In summary, a simple, rapid, and stable multi-stage murine TB model was successfully established. This model closely mimics the diverse disease progression seen in human Mtb infection, effectively recapitulating the “Active–Latent–Relapse” spectrum within a ten-week window.

2.2. Transcriptomic Profiling and Identification of Stage-Dependent Gene Signatures

To screen for genes associated with TB progression, lncRNA sequencing was performed on peripheral blood samples from the established multi-stage animal model, covering healthy controls, early active infection, latent infection, induced relapse, and spontaneous relapse groups. Following rigorous quality control and normalization, differential expression analysis identified significantly altered lncRNAs and mRNAs (|log2FC| ≥ 1, p < 0.05) (Figure 2A). Subsequently, a two-step screening strategy was implemented to define “associated genes.” First, transcripts were categorized into four longitudinal expression patterns: Mode 1 (up-down-up), Mode 2 (down-up-down), Mode 3 (monotonic increase), and Mode 4 (monotonic decrease) (Figure 2A). Second, a pairing analysis was conducted to identify mRNAs potentially regulated by co-varying lncRNAs within each mode. Potential regulatory links were determined by integrating expression correlation data (Pearson |r| > 0.8, p < 0.05) with interaction evidence from databases such as RNAInter and starBase. Consequently, mRNAs meeting both the expression pattern criteria and the lncRNA-pairing requirements were defined as “Relevant Gene”.
Following the initial two-step standard screening, a substantial number of candidate “Relevant Gene” were identified across all expression modes. To prioritize genes with high specificity to TB progression and minimize confounding effects from other pathological conditions, a further refinement step involving a comprehensive literature review was conducted. This process yielded a precise set of candidates: eight genes in Mode 1 (Ets2, Fam111a, Fosl2, Gadd45b, Nfkbid, Rgs1, Bhlhe40, and Il1r2) (Figure 2B); six genes in Mode 2 (Clec2d, Kmo, Lynx1, Papd4, Trim34a, and Wrb) (Figure 2C); no genes in Mode 3(Figure 2D); and one gene (Nlrp12) in Mode 4 (Figure 2E).
Notably, the final gene panel was expanded to include Spns1 based on its mechanistic relevance. Although the observed expression changes of Spns1 fell slightly below the strict fold-change threshold, its established role as a key regulator of autophagy, senescence, and mitochondrial metabolism warrants its inclusion in the context of Mtb persistence [16,17]. Consequently, a final signature of 16 genes—comprising Ets2, Fam111a, Fosl2, Gadd45b, Nfkbid, Rgs1, Bhlhe40, Il1r2, Clec2d, Kmo, Lynx1, Papd4, Trim34a, Wrb, Nlrp12, and Spns1—was established, providing a robust molecular framework for exploring host responses across the multiple stages of TB.
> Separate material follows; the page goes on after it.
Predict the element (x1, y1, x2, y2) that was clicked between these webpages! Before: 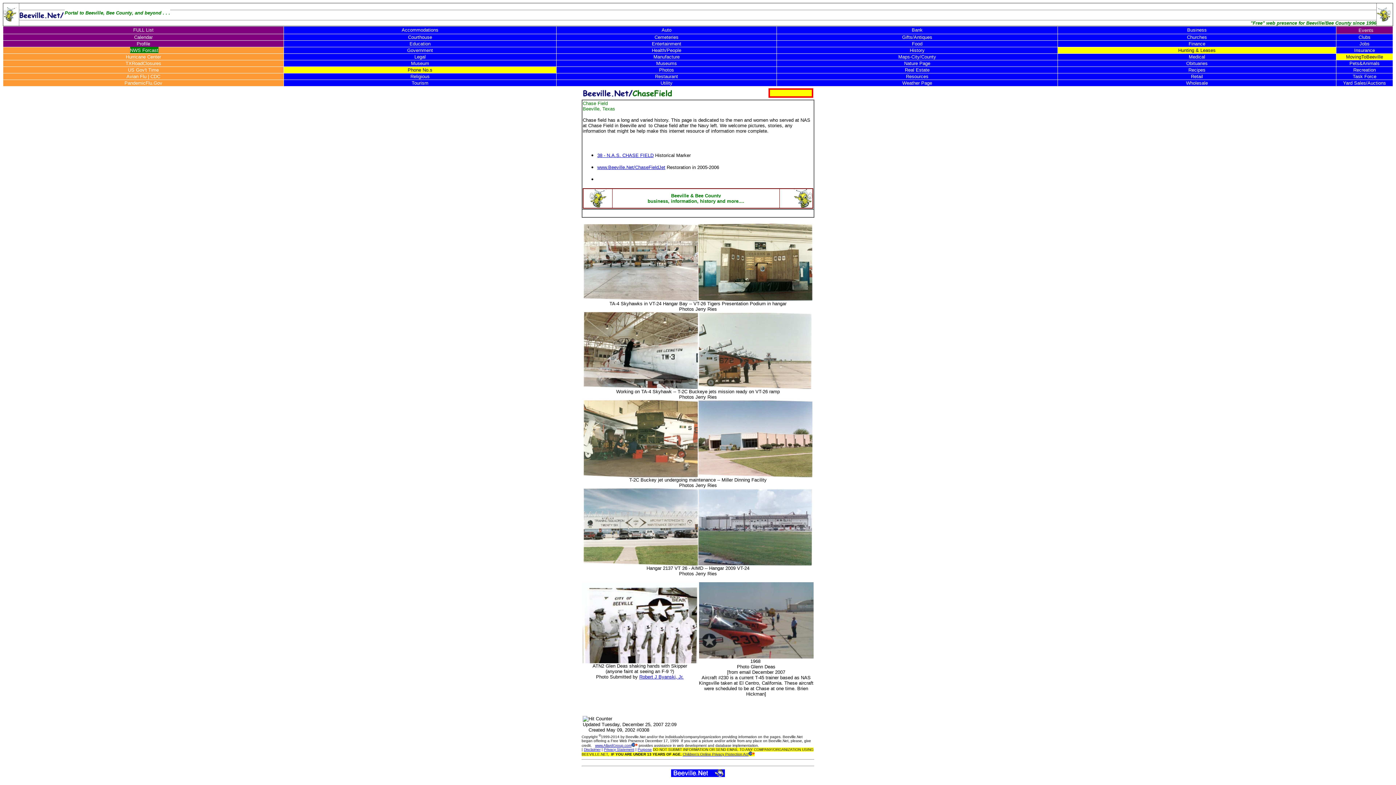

2.3. Validation of Stage-Specific Gene Signatures

To validate the authenticity of the identified gene signature, expression profiles of the sixteen candidate genes were assessed in peripheral blood samples from the multi-stage murine TB model. Based on their dynamic expression trajectories across the three distinct disease stages (active-latent-relapse TB), these genes were categorized into four distinct expression patterns.
The expression dynamics of Lynx1, Kmo, Ets2, and Bhlhe40 were closely correlated with disease progression. Two weeks post-Mtb infection, peripheral blood levels of Lynx1, Kmo, and Ets2 decreased significantly (p < 0.05), whereas Bhlhe40 was markedly upregulated (p < 0.001). Following four weeks of high-dose INH treatment, expression levels of all four genes in the latent infection group differed significantly from those in the middle active TB group (p < 0.05), and the expression levels of these four genes in the latent infection group at the 6th week tended toward the baseline of the healthy control group (Figure 3A). Upon continuous TNF-α induction for four weeks, levels of Lynx1 and Kmo in the induced relapse group declined again, approaching levels seen in the late active TB group, while Ets2 and Bhlhe40 expression gradually recovered (Figure 3A). These results suggest that these four genes may collectively participate in the dynamic regulation of host immune responses throughout the infection–latency–relapse spectrum.
Gadd45b, Rgs1, Fosl2, and Nfkbid were significantly upregulated in the middle active TB group. Two weeks post-infection, Gadd45b and Nfkbid were significantly downregulated, while Fosl2 and Rgs1 showed no significant changes. By the middle active infection stage, expression levels of all four genes had risen significantly, suggesting a potential role in immune activation during this phase. In the latent infection group, although levels of Gadd45b, Rgs1, Fosl2, and Nfkbid remained higher than in healthy controls, they were significantly lower than in the middle active group, indicating a gradual resolution of the immune response. Finally, at the late active, induced relapse, and spontaneous relapse stages, the expression levels of these four genes tended to approach those observed in the healthy control group (Figure 3B).
Within the multi-stage model, neither INH treatment nor TNF-α-induced relapse altered the expression trends of Nlrp12, Clec2d, Spns1, and Wrb, which exhibited high stability. This persistent downregulation suggests an association with immune suppression or the maintenance of host homeostasis during TB infection (Figure 3C).
Trim34a, Il1r2, Fam111a, and Papd4 displayed reversible expression changes across disease stages (Figure 3D). Trim34a, Papd4, and Fam111a expression dropped rapidly in the early infection phase before gradually recovering. Il1r2 also decreased rapidly early on but only recovered during the middle active TB stage before declining again.
Collectively, the gene expression curves were consistent with TB disease progression and were validated in the peripheral blood of the multi-stage murine model.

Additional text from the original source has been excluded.